Chacha village, a few kilometres from Pokhran, greets you with the noise of wailing women and children; a detonation at the nuclear testing site nearby caused a tremor, which cracked the village’s water tank just a couple of hours earlier. “The water we had collected is gone,” says a sobbing Teja Ram, pointing at the receptacle which was thus far their source of water.
The water tank is a lifeline. Water is a prized, precious resource here. Habibullah knows this all too well. He had give away a tin of ghee to buy water, required for his wife’s delivery. “There was a tremor and all the water we had stored was gone,” Habibullah tells dna. “Water is costlier than ghee, and I had to go to a nearby Bishnoi village to get water.”
Frequent tremors in the Thar desert due to the regular testing of missiles and other state-of-the-art armaments has been disrupting life in villages in the region. Water tanks and homes develop cracks and crumble at alarming frequency. The closest village from the testing site, Khetloi, is replete with crumbled concrete homes and hutments. “We received compensation after the 1998 tests. But that was too little, and some of the villages received no compensation,” says village head Banjaram. In the last assembly elections, BJP was humbled due to the issue of compensation.
Villages in the area around the testing site are also increasingly reporting fatalities due to cancer. “This village alone has reported 12 deaths over the past one year,” says Gomad village sarpanch Manzoor Meher. “And many more have been detected with this deadly disease.”
Little wonder then that the BJP’s candidate here, Shaitan Singh, is promising an oncology centre at the local hospital.

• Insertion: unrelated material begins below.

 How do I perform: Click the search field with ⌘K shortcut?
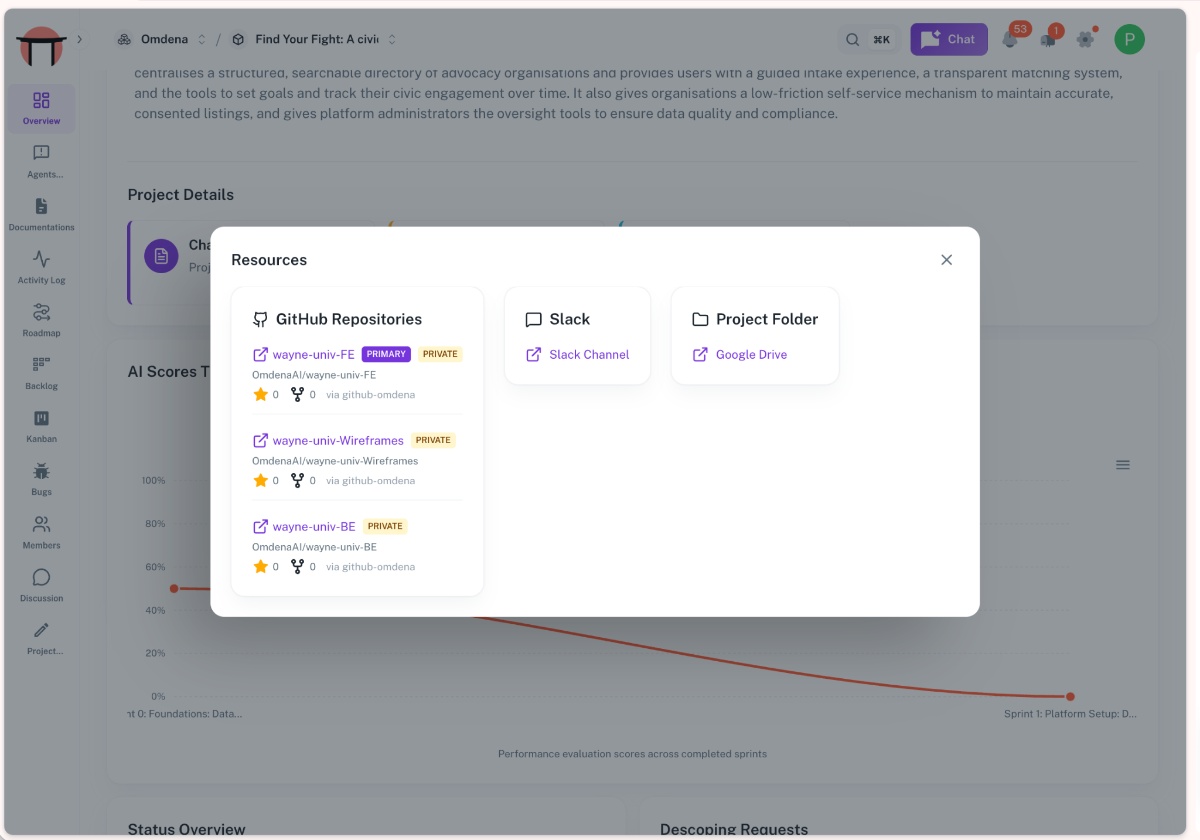868,39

Villagers take the promise with a pinch of salt. “We were promised relief and a cancer centre when five nuclear tests shook the desert here in May 1998. But everybody has forgotten us,” says Manzoor, who blames Shaitan Singh’s rival ad sitting Congress MLA Saleh Mohammad for being indifferent to the need of a special oncology centre.
The lone doctor at the Pokhran hospital, on condition of anonymity, admits that incidents of blood, skin and throat cancer have been increasing. The cattle too is frequently detected with body sores.
Whether the increasing incidences of cancer are linked to testing is not yet known and no scientific study has been undertaken to understand the the long-term effects of nuclear testing on health in the region. The doctor admits this is a matter for scientific scrutiny.
Sikandar, an electrician, who remembers the 1998 tests says they were evacuated from their houses early morning on the day of the tests. “We saw the desert turn white and the blasts hurled up a mound of earth. Doctors descended on our village for a few days and gave iodine tablets to everyone,” says Sikandar. “They advised us not to consume milk and water from open tanks and cisterns.”
Evacuations are all too common even today. Villagers in Khetloi and Odania say they are asked to evacuate at short notices to enable long-range missile tests. “On an average, villages are vacated twice a month and pushed to the forests,” says Meher Ali, an aide of the local MLA. “They are given Rs 50 per person in compensation.”